***** Excerpted text *****

Henson’s Alternative Puppet Up
In 2006, the Jim Henson Company came to Edinburgh with a brand new idea: puppet impro.
Get a load of puppeteers together with an experienced improviser—Patrick Bristow—as compère (and trainer) and get them to carry out the games and exercises familiar from impro (or improv in the US) groups such as the Comedy Store Players and Paul Merton's Impro Chums as well as Whose Line Is It Anyway? on TV. The situations are familiar to impro fans but performed by puppets in the familiar Henson style, which gives them a whole new twist.
Seven years on and Puppet Up is back, after many performances in the US. The show has developed so that some of the games are more suited to the form, with a few old classic scenarios thrown in. Like other impro shows, there are set exercises elaborated with suggestions from the audience, so it really is a new show every night.
It takes a short while to tune into the style of performance if you haven't seen them before. As Barry the Usher (one of the puppets) explains at the start, it's two shows in one as it is performed in the way Henson devised for TV, with puppeteers holding puppets up in front of a camera watching their own performance on monitors to see how it looks on screen. So you are watching the mechanics of a puppet show on stage and the results on large screens behind them. But it works brilliantly.

***** Stored data *****

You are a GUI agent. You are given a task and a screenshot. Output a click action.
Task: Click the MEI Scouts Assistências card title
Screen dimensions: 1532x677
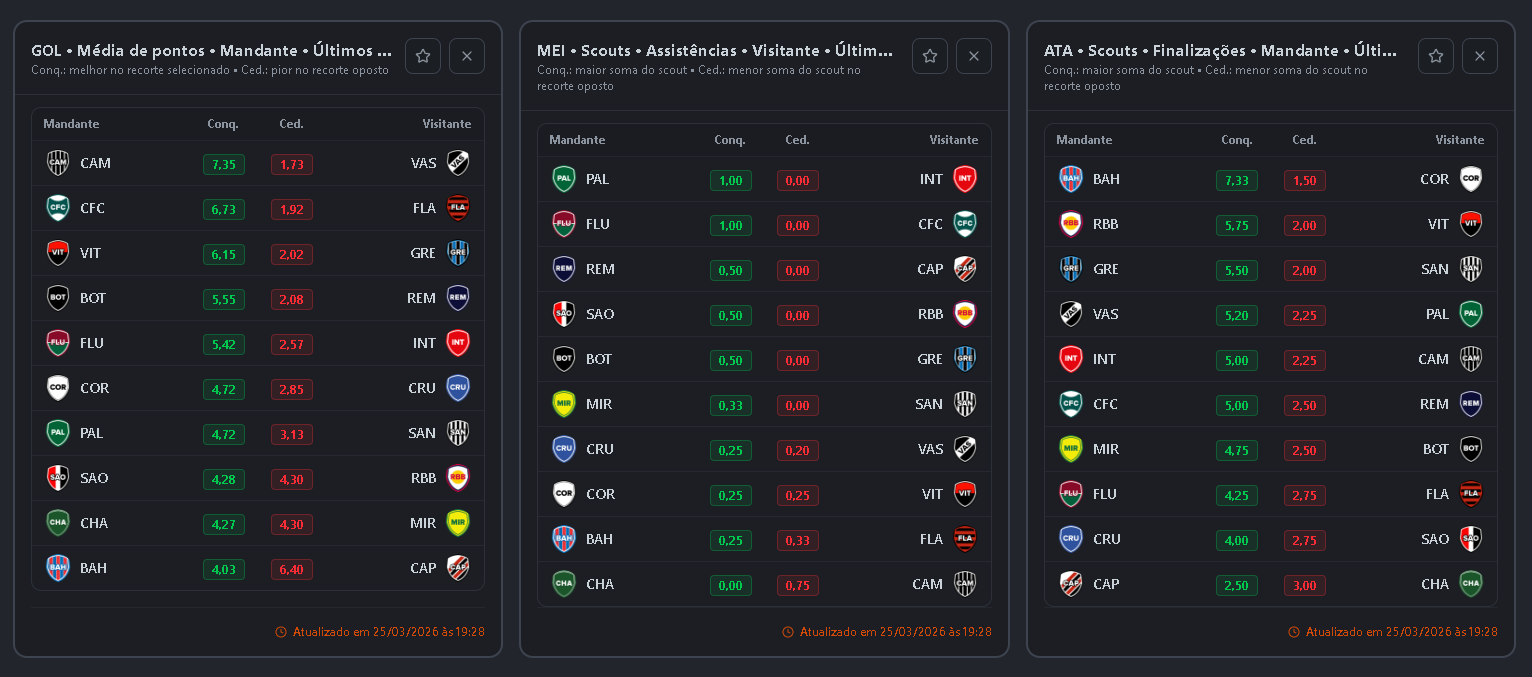click(714, 50)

*****

#### Brief A:
Could you rewrite the part of the Puppet Up review beginning at the words "It takes a short" and stopping after "it works brilliantly.", with "large screens" replaced by "giant screens"?
#### Brief B:
Answer these questions from the Puppet Up review:
(i) In what year did the Jim Henson Company first bring puppet impro to Edinburgh?
(ii) Which experienced improviser serves as compère and trainer?
(iii) Which puppet explains at the start that it's two shows in one?

#### Correct result A:
It takes a short while to tune into the style of performance if you haven't seen them before. As Barry the Usher (one of the puppets) explains at the start, it's two shows in one as it is performed in the way Henson devised for TV, with puppeteers holding puppets up in front of a camera watching their own performance on monitors to see how it looks on screen. So you are watching the mechanics of a puppet show on stage and the results on giant screens behind them. But it works brilliantly.

#### Correct result B:
(i) 2006
(ii) Patrick Bristow
(iii) Barry the Usher